The Fractured Life of Jimmy Dice
Poor Jimmy Dice. The epic tale of the Diaz family may be little more than a catalogue of calamities, but it seems that its youngest son Jimmy – who loses a leg, multiple fingers, a few lovers and most of his dignity – has an unfair share of mishaps. As we chart our treacherous way through the Diaz pedigree from the 1930s to the present day, Jimmy’s near-absurd bodily injuries serve as signposts to usher us through more figurative family misfortunes. If the time-hopping sprawl or the brutally black comedy didn’t alert you, we’re in postmodern country here. But Ronan Ryan’s debut is above all kind-hearted, and his best plotlines are those that expose genuine feeling over inventive storytelling devices. Eamon and Grace, Jimmy’s parents, are all the more elegantly rendered for being slightly in the background; our narrator, who consistently reminds the reader of her presence during Jimmy’s story, relaxes during other plotlines.
Ryan is clearly an accomplished writer; at the best of times, his prose is fluid and full of texture and his characters lively and felt. But like Jimmy, he gambles, and his formal experiments sometimes flatten an otherwise compelling saga. Many novelists make use of an omniscient narrator; fewer find it necessary to justify their use. The chronicler of The Fractured Life of Jimmy Dice, though, insists on her own importance – “I’m more than an echo,” she insists, “I refuse to be merely that” – but she distracts from, more than she enhances, the story. She is in fact Jimmy’s stillborn twin sister, who has latched onto him but can also peer backwards and forwards in time, look into some people’s minds (but not others), talk to the reader directly or narrate from the sidelines. She even allows Jimmy himself to tell part of the story, indicated by a childish handwritten font.
Kate Atkinson used a similar device to great effect in her 1993 debut, Behind the Scenes at the Museum. But Atkinson and her narrator leave the reader in the dark as to the mysterious and brazenly experimental rules of her world, and part of the fun of reading that novel is in exploring the limits of the storyteller’s knowledge. In Ryan’s novel, on the other hand, our narrator’s frank explanations and commentaries effectively pull the subtextual rug out from under each scene, sweeping away any delicate tension between characters.

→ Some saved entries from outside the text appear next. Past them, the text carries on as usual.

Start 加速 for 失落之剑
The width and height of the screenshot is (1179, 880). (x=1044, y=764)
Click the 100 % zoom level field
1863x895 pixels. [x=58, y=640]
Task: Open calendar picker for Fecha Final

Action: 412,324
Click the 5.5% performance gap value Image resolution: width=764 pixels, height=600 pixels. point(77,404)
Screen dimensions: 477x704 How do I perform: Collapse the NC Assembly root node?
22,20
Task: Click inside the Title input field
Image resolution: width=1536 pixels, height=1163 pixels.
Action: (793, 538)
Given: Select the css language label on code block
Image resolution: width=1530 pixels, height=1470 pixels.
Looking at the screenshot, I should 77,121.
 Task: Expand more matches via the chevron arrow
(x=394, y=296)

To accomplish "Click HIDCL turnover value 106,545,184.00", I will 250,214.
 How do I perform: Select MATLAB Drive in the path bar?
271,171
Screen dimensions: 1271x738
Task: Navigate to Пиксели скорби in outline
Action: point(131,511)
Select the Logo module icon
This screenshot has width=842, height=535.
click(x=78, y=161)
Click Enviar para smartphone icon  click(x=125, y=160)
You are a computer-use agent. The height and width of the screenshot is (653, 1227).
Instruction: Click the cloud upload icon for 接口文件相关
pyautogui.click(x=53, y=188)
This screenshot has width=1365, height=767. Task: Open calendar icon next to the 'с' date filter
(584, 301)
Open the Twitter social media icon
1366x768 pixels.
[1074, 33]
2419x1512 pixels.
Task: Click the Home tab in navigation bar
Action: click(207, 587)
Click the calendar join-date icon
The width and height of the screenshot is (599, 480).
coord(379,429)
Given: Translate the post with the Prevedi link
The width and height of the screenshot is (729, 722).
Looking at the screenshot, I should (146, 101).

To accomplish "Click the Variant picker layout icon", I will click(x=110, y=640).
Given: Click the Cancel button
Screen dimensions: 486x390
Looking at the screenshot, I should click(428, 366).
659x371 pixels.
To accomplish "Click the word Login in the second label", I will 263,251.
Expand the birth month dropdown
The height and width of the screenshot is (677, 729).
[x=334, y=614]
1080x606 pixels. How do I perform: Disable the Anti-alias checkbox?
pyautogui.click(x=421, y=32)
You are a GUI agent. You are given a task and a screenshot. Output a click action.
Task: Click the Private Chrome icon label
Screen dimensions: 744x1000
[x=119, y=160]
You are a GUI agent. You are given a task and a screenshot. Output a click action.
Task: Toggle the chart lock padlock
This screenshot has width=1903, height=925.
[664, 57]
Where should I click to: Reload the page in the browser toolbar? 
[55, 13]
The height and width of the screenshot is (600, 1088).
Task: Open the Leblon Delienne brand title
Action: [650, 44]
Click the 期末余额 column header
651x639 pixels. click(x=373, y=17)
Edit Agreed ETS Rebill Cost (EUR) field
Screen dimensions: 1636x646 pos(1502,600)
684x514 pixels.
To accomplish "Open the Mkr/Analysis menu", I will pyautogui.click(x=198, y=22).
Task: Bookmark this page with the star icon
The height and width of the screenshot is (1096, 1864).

It’s a pity, because often the plotlines are clever, affectionate, and quietly moving.
Ryan has spoken about how he was inspired to write Jimmy Dice after a dear friend suddenly passed away, and it’s easy to appreciate the deep well of emotion just under the surface of the novel, especially in the love story that blossoms halfway through the book. Ryan’s publicists compare him to Colin Barrett, Kevin Barry, and Donal Ryan, and he certainly captures a changing face of Dublin that feels genuine, without playing to stereotypes. But here the contemporary Irish writing comparison ends, as Jimmy (along with his limbs and digits) gets lost in his own intricate plotline.